地政学リスクは高止まりしている。イエメンの親イラン武装組織フーシ派は、サウジアラビア南部の軍事基地に対しドローンとミサイルを使用したと表明。日曜早朝にはホルムズ海峡でイランの貨物船が攻撃を受け、同水路を巡る湾岸諸国とイランの予定会合は延期された。ポンドは英国GDP(7月)が前月比+0.4%と、横ばい予想を上回ったことが下支えとなったが、BOEが政策金利を3.75%に据え置くとの見方が上値追いを抑制。市場の関心は火曜の英雇用統計、水曜のCPIに移る。テクニカル面では、GBP/USDは200期間SMAの1.3522およびフィボナッチ38.2%の1.3516を下回る位置にあり、上値抵抗は1.3575と1.3671。下値支持は1.3468、1.3420、1.3352、1.3265。
Trading Strategies Amid Central Bank Decisions and Volatility
当社は、GBP/USDが1.3500をわずかに上回る水準で持ち合う中、デリバティブ取引では慎重姿勢を維持し、短期のボラティリティ狙いに重点を置くことを推奨する。今週はFRBとBOEの重要な政策決定を控えており、明確な方向性というより急激な価格変動が生じやすいと見込む。過去の傾向では、9月は英ポンドにとって暦上最も弱い月で、直近10年のうち8年で対ドル下落となっている。
FRBが25bpの利上げを行い、BOEは3.75%で据え置くとの想定から、今後のブレイクに備えてオプションのストラドル戦略で収益機会を狙うことを提案する。加えて、ホルムズ海峡での地政学的緊張の高まりが米ドルへの安全資産フローを促している。同海上要衝で過去に起きたエネルギー供給ショックでは、米ドルが短期間で2%〜4%上昇する局面がみられたため、USDコールオプションは有効なヘッジ手段となり得る。

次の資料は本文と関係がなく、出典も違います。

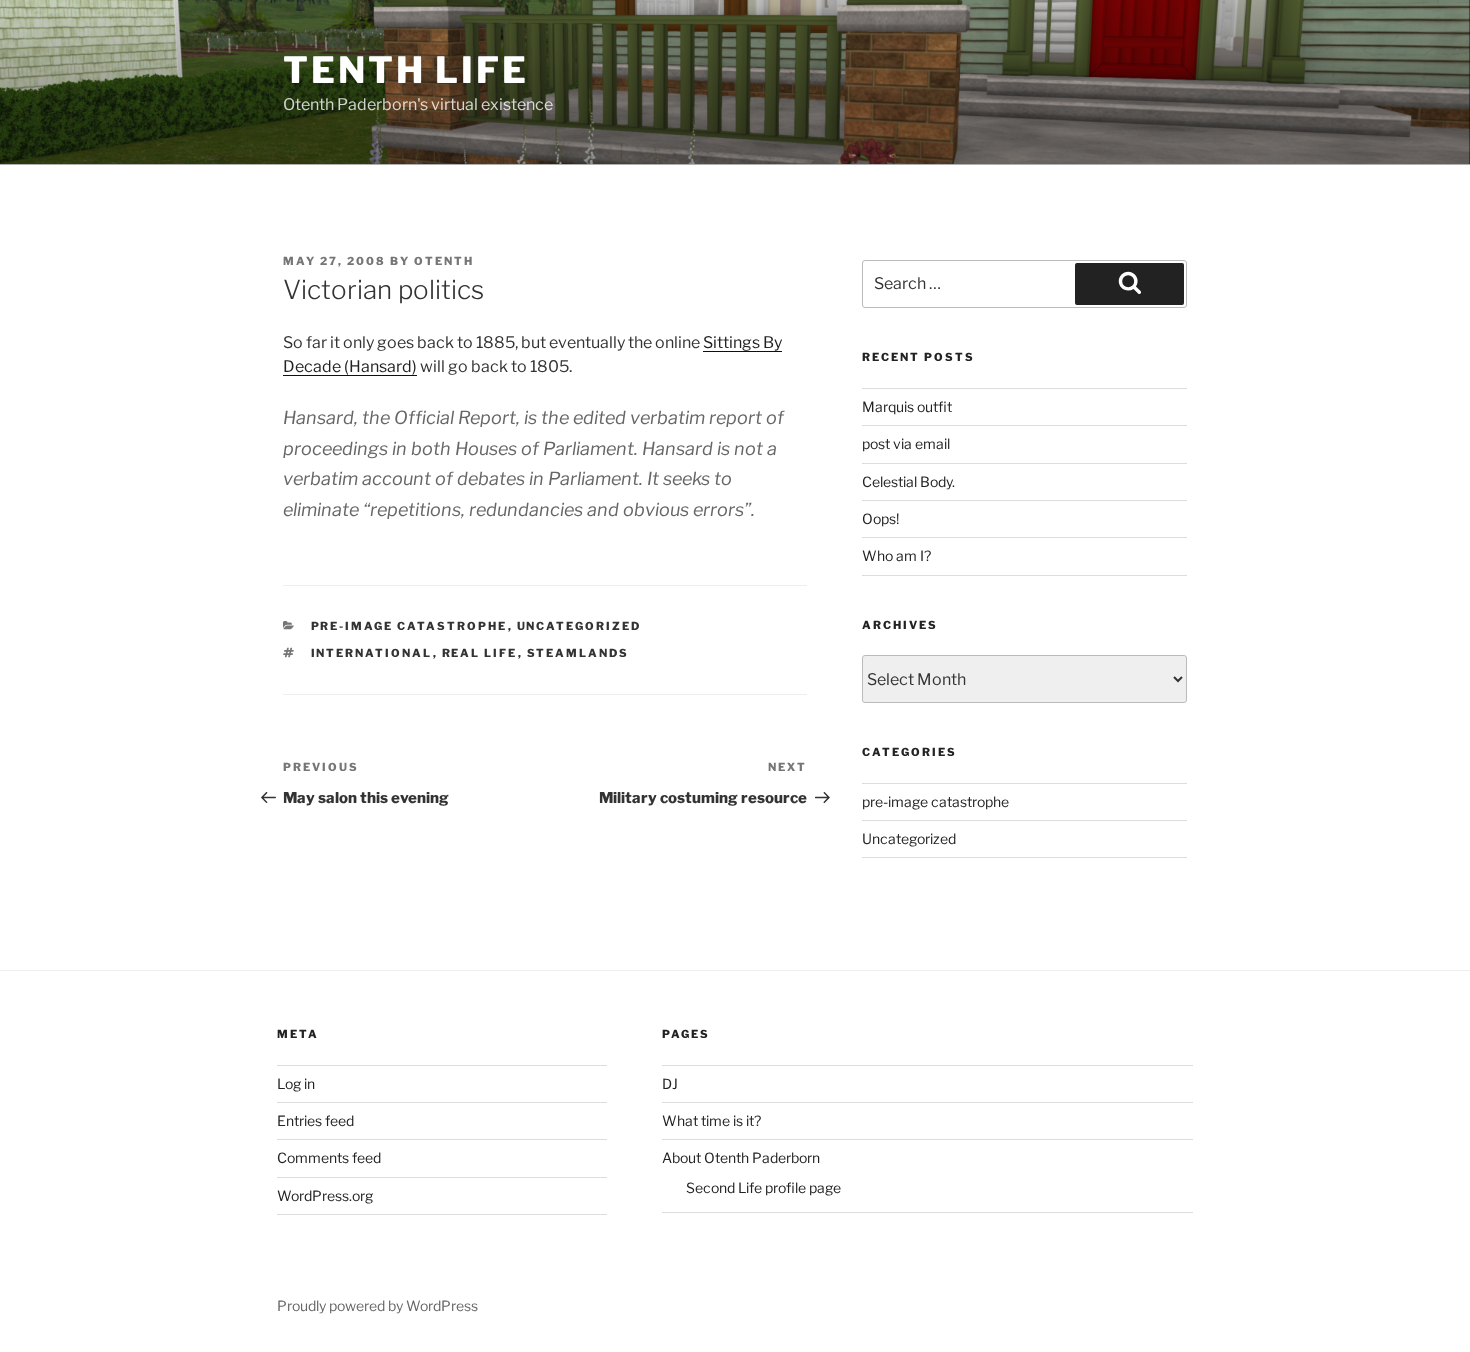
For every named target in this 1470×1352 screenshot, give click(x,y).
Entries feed (315, 1120)
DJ (670, 1083)
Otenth (444, 261)
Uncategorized (579, 626)
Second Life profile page (763, 1187)
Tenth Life (406, 70)
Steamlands (578, 653)
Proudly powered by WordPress (377, 1305)
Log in (296, 1083)
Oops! (880, 518)
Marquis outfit (907, 406)
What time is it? (711, 1120)
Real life (480, 653)
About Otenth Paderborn (741, 1157)
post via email (906, 443)
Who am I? (896, 555)
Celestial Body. (908, 481)
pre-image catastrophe (409, 626)
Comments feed (329, 1157)
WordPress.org (325, 1195)
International (372, 653)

Technical Levels and Tactical Trade Recommendations
テクニカル面では、200期間単純移動平均線(SMA)の1.3522およびフィボナッチ38.2%の1.3516直下に強い上値の壁が形成されているとみる。このクラスターを明確に上抜けできない場合、プットオプションの買い、または先物のショートで、次のサポートである1.3468を目標にする戦略を提案する。一方、買い方が1.3522を決定的に上回る展開となれば、戦略を転換し、次のレジスタンスである1.3575を目標とする。